* **Listed entries**
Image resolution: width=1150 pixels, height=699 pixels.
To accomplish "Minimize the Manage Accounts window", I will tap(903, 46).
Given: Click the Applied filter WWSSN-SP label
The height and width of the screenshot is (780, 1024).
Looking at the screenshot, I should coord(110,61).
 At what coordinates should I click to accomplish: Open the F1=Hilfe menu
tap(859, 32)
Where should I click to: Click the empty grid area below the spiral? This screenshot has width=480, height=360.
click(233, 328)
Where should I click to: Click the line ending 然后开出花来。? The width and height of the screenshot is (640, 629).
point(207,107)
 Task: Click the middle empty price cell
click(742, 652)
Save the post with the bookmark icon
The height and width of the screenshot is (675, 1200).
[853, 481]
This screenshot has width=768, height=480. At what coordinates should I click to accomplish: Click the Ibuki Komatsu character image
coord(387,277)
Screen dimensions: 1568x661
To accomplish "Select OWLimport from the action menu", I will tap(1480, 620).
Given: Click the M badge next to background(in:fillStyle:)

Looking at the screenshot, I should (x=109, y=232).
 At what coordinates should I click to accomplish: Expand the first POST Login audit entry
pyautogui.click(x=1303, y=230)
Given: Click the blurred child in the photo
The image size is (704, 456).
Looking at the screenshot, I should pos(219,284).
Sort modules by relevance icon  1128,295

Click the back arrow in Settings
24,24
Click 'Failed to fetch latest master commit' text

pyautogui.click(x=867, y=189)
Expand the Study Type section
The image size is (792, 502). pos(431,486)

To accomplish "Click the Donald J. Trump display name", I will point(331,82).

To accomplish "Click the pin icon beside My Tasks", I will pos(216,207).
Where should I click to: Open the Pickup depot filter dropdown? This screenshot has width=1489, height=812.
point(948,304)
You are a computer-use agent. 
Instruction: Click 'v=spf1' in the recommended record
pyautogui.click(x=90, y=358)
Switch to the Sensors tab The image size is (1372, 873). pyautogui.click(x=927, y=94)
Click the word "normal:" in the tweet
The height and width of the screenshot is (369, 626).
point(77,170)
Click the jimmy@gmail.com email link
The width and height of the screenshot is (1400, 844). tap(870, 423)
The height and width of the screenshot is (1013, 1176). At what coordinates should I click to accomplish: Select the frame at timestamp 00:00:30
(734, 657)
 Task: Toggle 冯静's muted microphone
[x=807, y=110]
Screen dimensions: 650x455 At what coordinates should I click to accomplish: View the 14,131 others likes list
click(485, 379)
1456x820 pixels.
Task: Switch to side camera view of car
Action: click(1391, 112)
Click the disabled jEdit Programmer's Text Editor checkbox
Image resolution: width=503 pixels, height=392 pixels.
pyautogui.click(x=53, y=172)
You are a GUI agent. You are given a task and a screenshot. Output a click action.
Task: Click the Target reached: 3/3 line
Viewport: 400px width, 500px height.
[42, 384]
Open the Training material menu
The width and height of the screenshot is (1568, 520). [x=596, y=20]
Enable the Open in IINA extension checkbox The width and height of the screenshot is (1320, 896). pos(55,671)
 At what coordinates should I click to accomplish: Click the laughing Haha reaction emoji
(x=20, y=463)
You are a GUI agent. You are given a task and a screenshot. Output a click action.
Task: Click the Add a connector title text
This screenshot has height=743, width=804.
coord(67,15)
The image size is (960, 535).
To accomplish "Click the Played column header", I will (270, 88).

* **What you have to do**
Starting at the first line and ending at the last, restate the material word for word.

* **Response to the task**
Image resolution: width=1150 pixels, height=699 pixels.
To accomplish "Minimize the Manage Accounts window", I will tap(903, 46).
Given: Click the Applied filter WWSSN-SP label
The height and width of the screenshot is (780, 1024).
Looking at the screenshot, I should coord(110,61).
 At what coordinates should I click to accomplish: Open the F1=Hilfe menu
tap(859, 32)
Where should I click to: Click the empty grid area below the spiral? This screenshot has width=480, height=360.
click(233, 328)
Where should I click to: Click the line ending 然后开出花来。? The width and height of the screenshot is (640, 629).
point(207,107)
 Task: Click the middle empty price cell
click(742, 652)
Save the post with the bookmark icon
The height and width of the screenshot is (675, 1200).
[853, 481]
This screenshot has width=768, height=480. At what coordinates should I click to accomplish: Click the Ibuki Komatsu character image
coord(387,277)
Screen dimensions: 1568x661
To accomplish "Select OWLimport from the action menu", I will tap(1480, 620).
Given: Click the M badge next to background(in:fillStyle:)

Looking at the screenshot, I should (x=109, y=232).
 At what coordinates should I click to accomplish: Expand the first POST Login audit entry
pyautogui.click(x=1303, y=230)
Given: Click the blurred child in the photo
The image size is (704, 456).
Looking at the screenshot, I should pos(219,284).
Sort modules by relevance icon  1128,295

Click the back arrow in Settings
24,24
Click 'Failed to fetch latest master commit' text

pyautogui.click(x=867, y=189)
Expand the Study Type section
The image size is (792, 502). pos(431,486)

To accomplish "Click the Donald J. Trump display name", I will point(331,82).

To accomplish "Click the pin icon beside My Tasks", I will pos(216,207).
Where should I click to: Open the Pickup depot filter dropdown? This screenshot has width=1489, height=812.
point(948,304)
You are a computer-use agent. 
Instruction: Click 'v=spf1' in the recommended record
pyautogui.click(x=90, y=358)
Switch to the Sensors tab The image size is (1372, 873). pyautogui.click(x=927, y=94)
Click the word "normal:" in the tweet
The height and width of the screenshot is (369, 626).
point(77,170)
Click the jimmy@gmail.com email link
The width and height of the screenshot is (1400, 844). tap(870, 423)
The height and width of the screenshot is (1013, 1176). At what coordinates should I click to accomplish: Select the frame at timestamp 00:00:30
(734, 657)
 Task: Toggle 冯静's muted microphone
[x=807, y=110]
Screen dimensions: 650x455 At what coordinates should I click to accomplish: View the 14,131 others likes list
click(485, 379)
1456x820 pixels.
Task: Switch to side camera view of car
Action: click(1391, 112)
Click the disabled jEdit Programmer's Text Editor checkbox
Image resolution: width=503 pixels, height=392 pixels.
pyautogui.click(x=53, y=172)
You are a GUI agent. You are given a task and a screenshot. Output a click action.
Task: Click the Target reached: 3/3 line
Viewport: 400px width, 500px height.
[42, 384]
Open the Training material menu
The width and height of the screenshot is (1568, 520). [x=596, y=20]
Enable the Open in IINA extension checkbox The width and height of the screenshot is (1320, 896). pos(55,671)
 At what coordinates should I click to accomplish: Click the laughing Haha reaction emoji
(x=20, y=463)
You are a GUI agent. You are given a task and a screenshot. Output a click action.
Task: Click the Add a connector title text
This screenshot has height=743, width=804.
coord(67,15)
The image size is (960, 535).
To accomplish "Click the Played column header", I will (270, 88).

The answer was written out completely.